Looking back, one tends to add rose to those sepia-toned photographs. These selective observations of a darker nature are provided less
to explain away than to explore the dissonance between the words we sang: “Red and yellow, black and white, all are precious in his sight,” and the world as a child experienced it. I recall my elegant grandmother sniffing at a woman in a fur coat that Nana considered seasonally unsuitable. “She must be Catholic.” Later, a neighbourhood friendship, sanctioned by my parents, was kept from my grandmother. She would not have approved of my knowing a Ukrainian girl.

One family disagreement breached the pews. My parents’ best friends, Harry and Eve Cohen were Jews; Eve a child refugee of the Holocaust. Seder suppers were shared at their house. They brought the best presents on Christmas Eve. My parents’ wish to name them guardians in their will was relayed to the family lawyer, a fellow church member. He refused to draw up the clause that might see us go to a Jewish home. My parents changed lawyers and never spoke to this man again.
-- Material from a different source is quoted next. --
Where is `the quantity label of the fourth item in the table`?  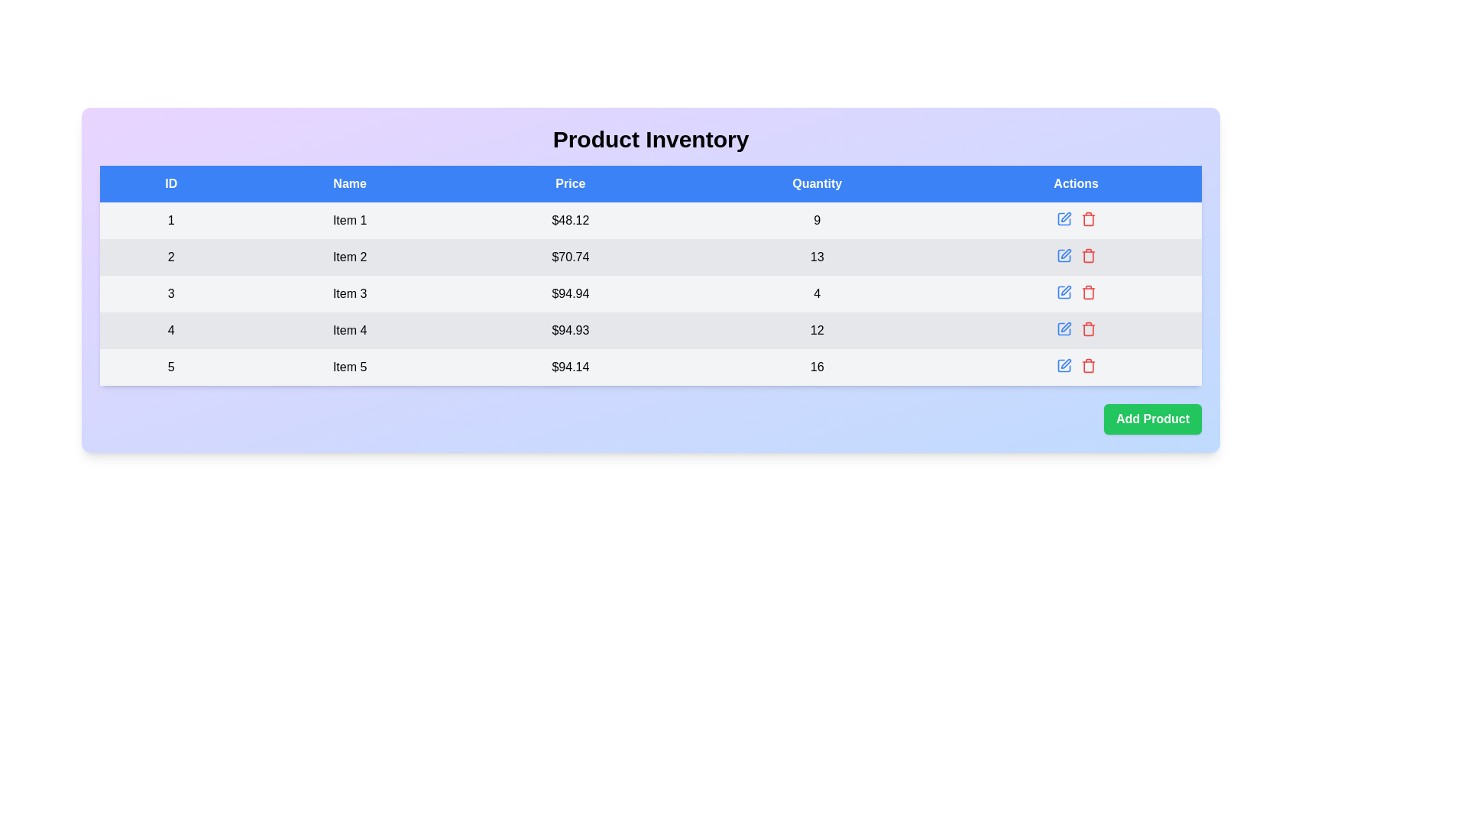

This dark side of a warm and loving, shortbread-scented community was not informed by church-sanctioned orthodoxy. It was simply the temper of the times. Moving to a country on the other side of the globe, two World Wars and church union; too much change had been asked of my grandparents’ generation. They simply baulked at more. Ironically, both my aunt and uncle, companions of those Sunday walks, married into the Roman Catholic faith in the 60s. My grandparents lived to see their grandsons and loved them fiercely. Change was not elected, but an enforced condition and with Scots-Canadian forbearance, they sighed and ultimately smiled upon it.